**Source excerpt:**
_ _ _ _ _ _ _

- Bickle in 2011
- Born: Michael Leroy Bickle July 17, 1955 (age 71) Kansas City, Missouri, U.S.
- Occupations: Former pastor, International House of Prayer

= Mike Bickle (minister) =

American Evangelical Christian leader

Michael Leroy Bickle (born July 17, 1955) is a former American evangelical leader and founder of the International House of Prayer (IHOPKC). Once the leader of IHOPKC, Bickle oversaw several ministries and a Bible school until his dismissal in December 2023 after confessing to sexual misconduct. Bickle has also been accused of child sexual abuse.

==Ministry==
Bickle became an evangelical Christian at fifteen at a Fellowship of Christian Athletes student conference in Colorado.

Bickle claims to have had several encounters with God during his ministry, including hearing the audible voice of God and being taken to heaven twice. Bickle's accounts of supernatural encounters were disputed following his confession to sexual misconduct.

_ _ _ _ _ _ _

**Extracted records:**
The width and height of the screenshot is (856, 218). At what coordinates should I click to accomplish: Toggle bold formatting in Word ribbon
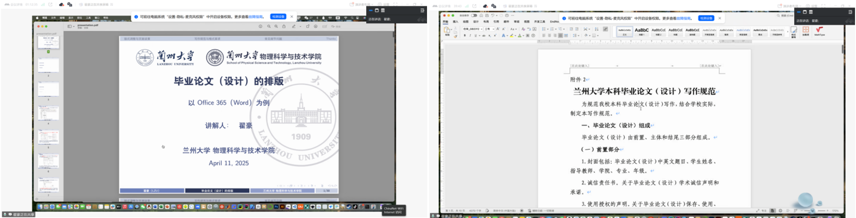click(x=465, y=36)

_ _ _ _ _ _ _

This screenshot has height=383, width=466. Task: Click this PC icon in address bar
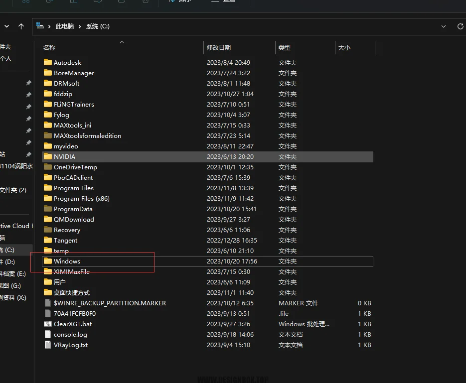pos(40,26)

_ _ _ _ _ _ _

In the Mike Bickle article:
(a) In what city was Bickle born?
(b) At what age did he become an evangelical Christian?
(c) In what month and year was he dismissed from leading IHOPKC?
Answer from the Mike Bickle article only, not from the records.

**Exercise solution:**
(a) Kansas City, Missouri, U.S.
(b) Fifteen
(c) December 2023